El país es recorrido por un temblor interior: ¿será que la cada vez más sofisticada cuisine péruvienne, orgu­llo nacional, que ha suplantado en la imaginación de la aldea local a Machu Picchu, a Chabuca, a Santa Rosita, al almirante Miguel Grau y al segundo himno nacional más bello del mundo, y que dentro de poco conquistará los cinco continentes, sigue siendo, des­pués de todo, la misma antigua cocina de carretilla popular, carne de caballo, aguas servidas y peces con patas, cal­do de cultivo de todas las bacterias del universo? ¿Qué será de los peruanos si el inminente deceso del maestro Mo­rrissey, víctima de un sospechoso y posiblemente chalaco vibrio cholerae, nos devuelve al pasado y enfrenta a la imagen que solíamos tener de noso­tros hasta que Gastón Acurio refundó el Estado-nación? ¿Será que en el fon­do seguimos siendo el mismo país de siempre, moribundo, muerto de ham­bre, caótico, corrupto, huachafoso, a años luz de la modernidad y a siglos luz del primer mundo?
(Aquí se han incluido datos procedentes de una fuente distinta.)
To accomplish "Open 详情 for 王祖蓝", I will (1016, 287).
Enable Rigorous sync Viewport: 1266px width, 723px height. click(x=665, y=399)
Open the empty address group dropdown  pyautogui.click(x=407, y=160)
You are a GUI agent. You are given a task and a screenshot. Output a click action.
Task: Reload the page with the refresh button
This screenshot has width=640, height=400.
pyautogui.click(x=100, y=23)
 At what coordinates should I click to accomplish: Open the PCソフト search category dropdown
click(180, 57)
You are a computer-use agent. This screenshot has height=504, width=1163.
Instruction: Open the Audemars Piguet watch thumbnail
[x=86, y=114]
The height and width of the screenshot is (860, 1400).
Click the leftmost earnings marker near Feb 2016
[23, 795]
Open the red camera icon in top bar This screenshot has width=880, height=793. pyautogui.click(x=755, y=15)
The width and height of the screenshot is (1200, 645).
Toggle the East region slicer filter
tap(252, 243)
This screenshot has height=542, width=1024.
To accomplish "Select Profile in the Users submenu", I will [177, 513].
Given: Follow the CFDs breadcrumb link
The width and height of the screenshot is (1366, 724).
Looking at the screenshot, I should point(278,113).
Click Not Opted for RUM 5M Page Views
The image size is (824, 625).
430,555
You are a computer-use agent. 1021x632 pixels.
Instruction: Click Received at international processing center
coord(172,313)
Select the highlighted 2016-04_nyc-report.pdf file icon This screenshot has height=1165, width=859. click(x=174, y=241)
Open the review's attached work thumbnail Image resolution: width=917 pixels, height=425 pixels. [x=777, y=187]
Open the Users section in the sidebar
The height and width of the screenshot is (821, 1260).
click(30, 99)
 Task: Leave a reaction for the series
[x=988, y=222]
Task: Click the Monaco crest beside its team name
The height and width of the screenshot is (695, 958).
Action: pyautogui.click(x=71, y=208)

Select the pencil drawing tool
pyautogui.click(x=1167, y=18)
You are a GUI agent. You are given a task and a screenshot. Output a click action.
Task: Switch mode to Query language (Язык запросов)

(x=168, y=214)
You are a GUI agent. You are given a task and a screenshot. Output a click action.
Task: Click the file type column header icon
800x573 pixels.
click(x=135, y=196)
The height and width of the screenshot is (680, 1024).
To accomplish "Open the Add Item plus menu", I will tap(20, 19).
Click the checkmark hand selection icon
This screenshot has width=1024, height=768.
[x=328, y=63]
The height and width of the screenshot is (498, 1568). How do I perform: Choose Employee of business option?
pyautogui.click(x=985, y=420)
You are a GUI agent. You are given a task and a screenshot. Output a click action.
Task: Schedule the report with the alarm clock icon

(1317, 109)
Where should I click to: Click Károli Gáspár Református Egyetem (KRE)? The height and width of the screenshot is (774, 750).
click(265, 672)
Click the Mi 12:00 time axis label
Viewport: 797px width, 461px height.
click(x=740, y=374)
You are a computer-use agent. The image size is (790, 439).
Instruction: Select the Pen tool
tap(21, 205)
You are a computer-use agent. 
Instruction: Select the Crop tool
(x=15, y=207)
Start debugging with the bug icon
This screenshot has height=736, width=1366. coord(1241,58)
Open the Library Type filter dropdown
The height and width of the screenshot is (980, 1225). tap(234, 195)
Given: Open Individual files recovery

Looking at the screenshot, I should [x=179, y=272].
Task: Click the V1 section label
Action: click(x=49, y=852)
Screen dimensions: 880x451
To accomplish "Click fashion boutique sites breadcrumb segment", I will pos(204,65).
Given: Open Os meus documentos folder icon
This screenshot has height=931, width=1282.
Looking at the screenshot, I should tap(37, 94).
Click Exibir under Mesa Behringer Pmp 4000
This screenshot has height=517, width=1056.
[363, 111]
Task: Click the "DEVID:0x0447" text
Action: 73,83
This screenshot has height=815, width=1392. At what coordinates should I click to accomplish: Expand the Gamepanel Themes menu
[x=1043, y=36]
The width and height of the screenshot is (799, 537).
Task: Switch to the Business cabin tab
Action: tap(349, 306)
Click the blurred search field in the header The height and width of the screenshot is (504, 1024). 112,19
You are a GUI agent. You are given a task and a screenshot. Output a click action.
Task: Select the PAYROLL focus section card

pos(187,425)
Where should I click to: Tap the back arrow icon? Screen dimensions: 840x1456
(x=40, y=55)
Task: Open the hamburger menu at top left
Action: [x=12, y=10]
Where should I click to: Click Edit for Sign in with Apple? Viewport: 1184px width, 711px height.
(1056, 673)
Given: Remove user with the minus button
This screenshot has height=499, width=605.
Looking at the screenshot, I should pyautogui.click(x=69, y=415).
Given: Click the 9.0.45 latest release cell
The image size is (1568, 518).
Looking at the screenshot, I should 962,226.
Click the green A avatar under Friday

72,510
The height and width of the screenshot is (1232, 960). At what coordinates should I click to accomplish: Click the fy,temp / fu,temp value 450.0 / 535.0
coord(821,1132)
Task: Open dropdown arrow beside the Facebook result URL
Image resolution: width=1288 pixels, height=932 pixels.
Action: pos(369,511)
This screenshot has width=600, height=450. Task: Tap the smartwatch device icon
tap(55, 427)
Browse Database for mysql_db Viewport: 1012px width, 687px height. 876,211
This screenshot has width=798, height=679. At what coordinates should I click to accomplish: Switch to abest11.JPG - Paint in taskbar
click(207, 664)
Sólo que, en tiempos recientes, pásate ese tiradito, chilcanos van, chilcanos vienen, he­mos tenido la barriga llena y, por lo tanto, hemos creído tener, también, el corazón contento, sin recordar que hay otras cosas en el mundo además de los tres refrigerios del día.

La prensa vuelve al escenario: el periodismo de investigación sigue el rastro del culpable. Un diario reputa­do por sus destapes (de calatas) des­cubre al maléfico culpable: una papa rellena. Siempre hemos sospechado de ella. Nunca supimos si es plato de brunch, almuerzo o cena; nunca supi­mos si es entrada o segundo, si debe o no debe llevar pasas. Es distinta. Pero algo no calza: Morrissey es vegetaria­no, la papa rellena lleva carne. Si le sirven una, comerá solo lo de afuerita. Si la papa es inocente, ¿quién tiene la culpa? Los ojos empiezan a apuntar al extranjero: el extraño saco a cuadros, el penacho anacrónico. Morrissey canceló una gira en Estados Unidos hace un tiempo debido a una crisis de úlceras. Dicen que en Lima no había vendido muchas entradas. Después de declarar que suspendía todas sus fechas latinoamericanas, se corrigió y repuso en el calendario sus conciertos en Argentina y Brasil.


¿Desaire? Insoportable representan­te de la imperial Rubia Albión, Morris­sey no solo había plantado a la masa de casi 25 en las puertas de su hotel en el asentamiento humano Miraflores; ade­más había querido culpar al único dios que queda de pie en el retablo patrio: nuestro arte culinario. Quiso enfren­tar a nuestra gastronomía con nuestra gastroenterología sin importarle los sentimientos de los demás comensales. Burn the disco, hang the blessed DJ!, gri­té yo. Démosle su merecido. Ha atenta­ do contra los dos símbolos más visibles de nuestro cosmopolitismo: los con­ciertos de músicos anglosajones no en­teramente pasados de moda y nuestro plan de conquistar el planeta estómago por estómago.

Pero no: un mensaje en su página web anuncia desde el ciberespacio que su infección no fue ocasionada por la papa rellena ni el tacoo-tacoo: fue un penne entomatado entumecido. La culpa es de la bella Italia. Nues­tra honra está salvo. (¿Quién le dijo a Morrissey que viniera al Perú a co­mer platos de bachiches?)… Y ahora que estuvimos a punto de apanar y deglutir al genio de Lancashire, todo por una bacteria en un tomate, recor­demos que aquí nomás, atracito de los restaurantes y los coliseos, siguen los pueblos jóvenes, la desnutrición, la miseria general, el país de siempre. Nunca sabremos a quién se le ocurrió deslizar elmaledetto pomodoro por el esófago de Morrissey, pero sabemos que mucha comida malograda afecta­rá a los niños del Pronaa en cualquier momento. Y será menos noticia.